**Activity:** Output all entries exactly; images excluded.

▼▼▼

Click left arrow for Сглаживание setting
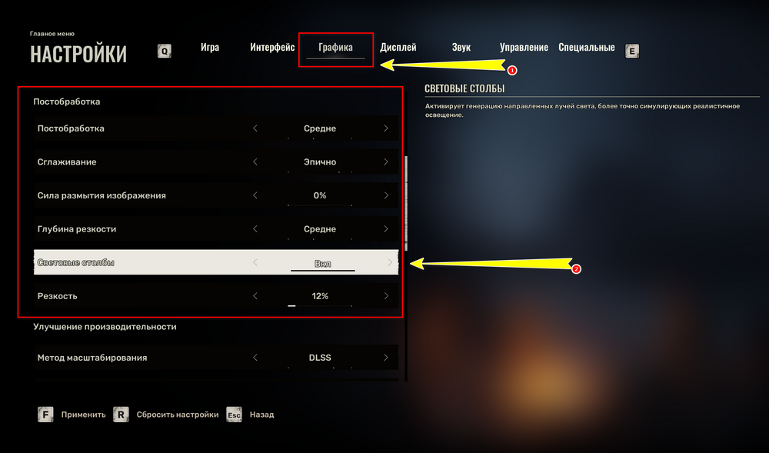 (255, 162)
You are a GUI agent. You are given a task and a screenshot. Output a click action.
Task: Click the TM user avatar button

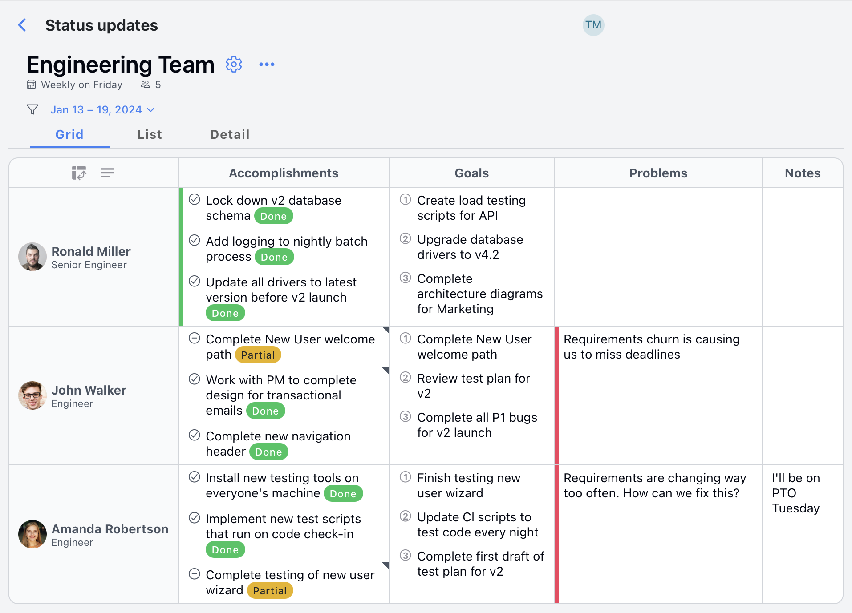click(x=593, y=25)
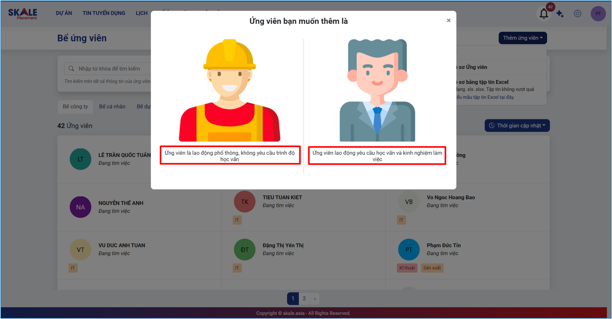Choose unskilled labor candidate option text
Screen dimensions: 612x319
point(230,156)
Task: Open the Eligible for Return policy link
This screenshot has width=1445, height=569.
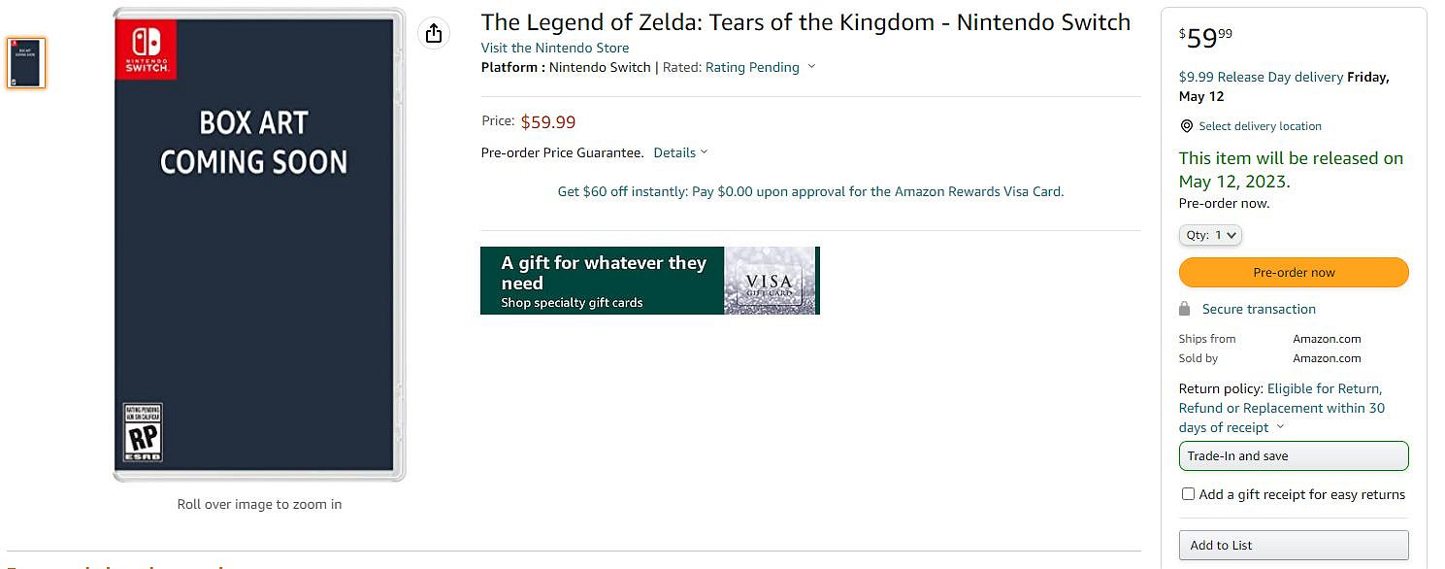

▲▲▲

**Answer to the problem:**
Click left arrow for Сглаживание setting
 (255, 162)
You are a GUI agent. You are given a task and a screenshot. Output a click action.
Task: Click the TM user avatar button

click(x=593, y=25)
Choose unskilled labor candidate option text
Screen dimensions: 612x319
point(230,156)
Task: Open the Eligible for Return policy link
This screenshot has width=1445, height=569.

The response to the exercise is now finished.